# Exercise description:
The line holding "This screenshot has width=729, height=437." is the last one to output; start at the first line of the data, keep every line in between exactly, and leave out pictures.

(Data excerpts)
################

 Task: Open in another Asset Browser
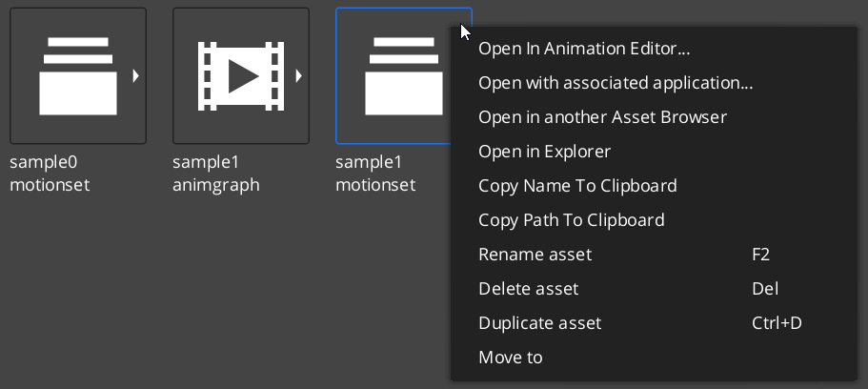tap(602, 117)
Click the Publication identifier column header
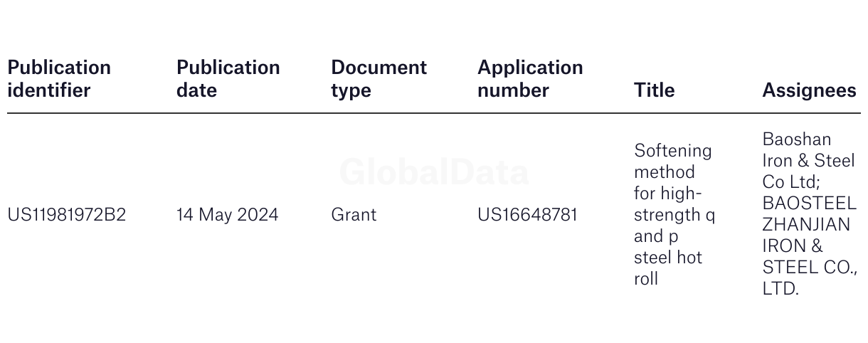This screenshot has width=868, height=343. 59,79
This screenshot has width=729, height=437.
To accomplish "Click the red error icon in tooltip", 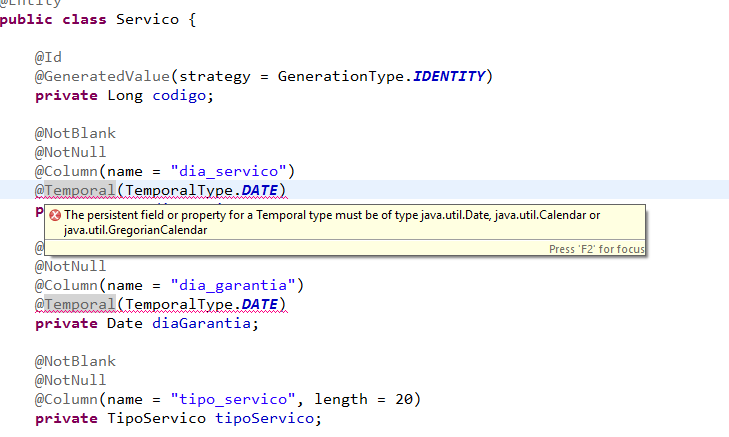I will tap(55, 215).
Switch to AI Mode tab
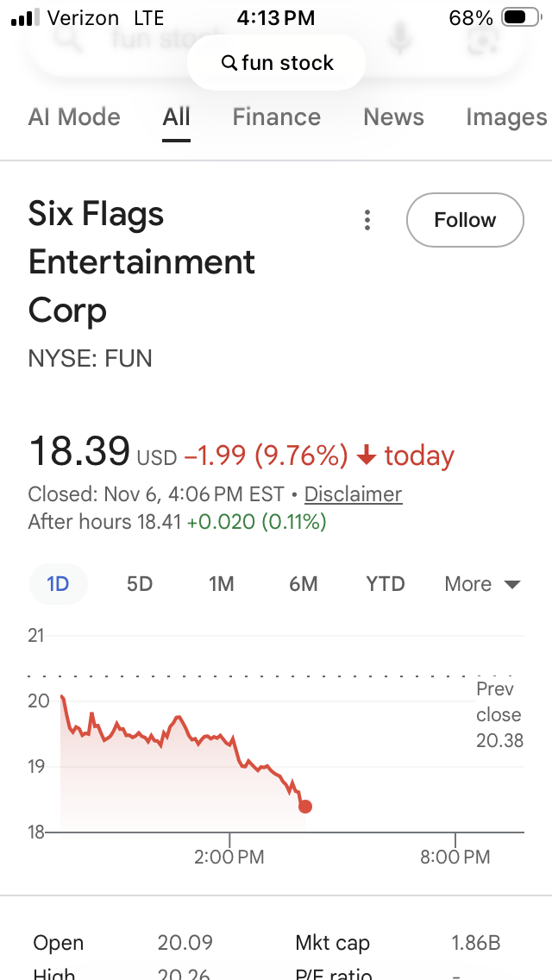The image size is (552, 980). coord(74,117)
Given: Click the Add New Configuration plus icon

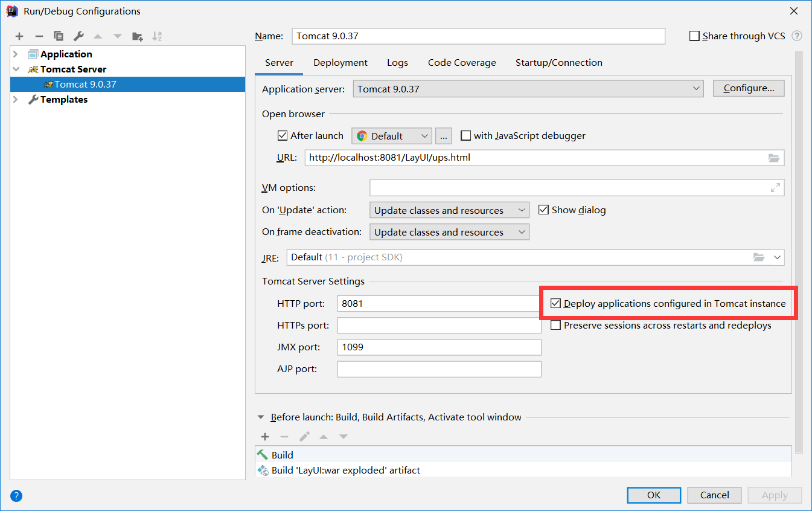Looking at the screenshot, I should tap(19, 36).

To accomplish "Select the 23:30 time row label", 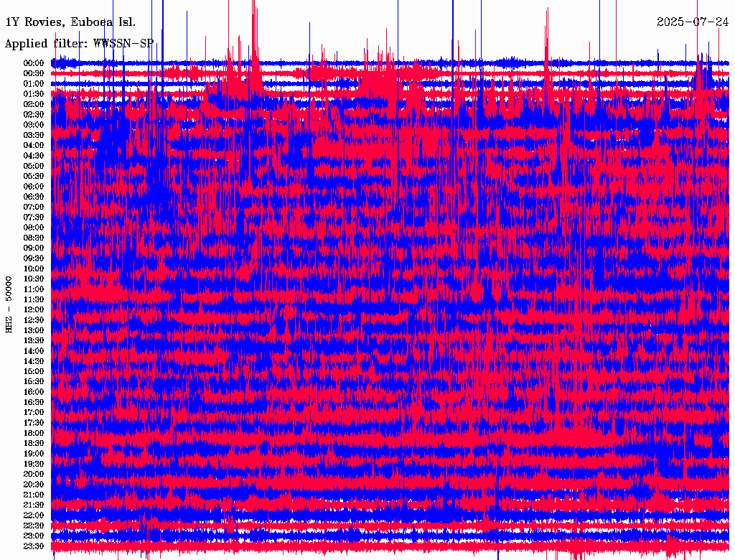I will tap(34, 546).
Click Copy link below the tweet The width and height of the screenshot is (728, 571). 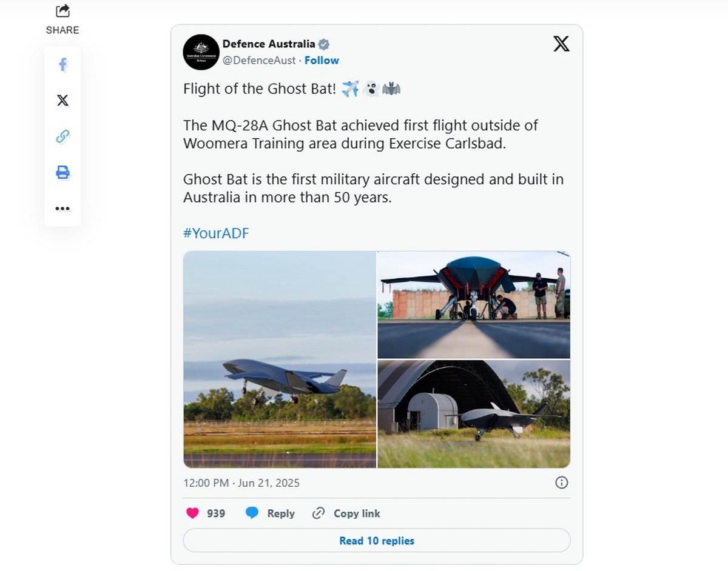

################

# Result of this task:
 Task: Open in another Asset Browser
tap(602, 117)
Click the Publication identifier column header
This screenshot has width=868, height=343. 59,79
This screenshot has width=729, height=437.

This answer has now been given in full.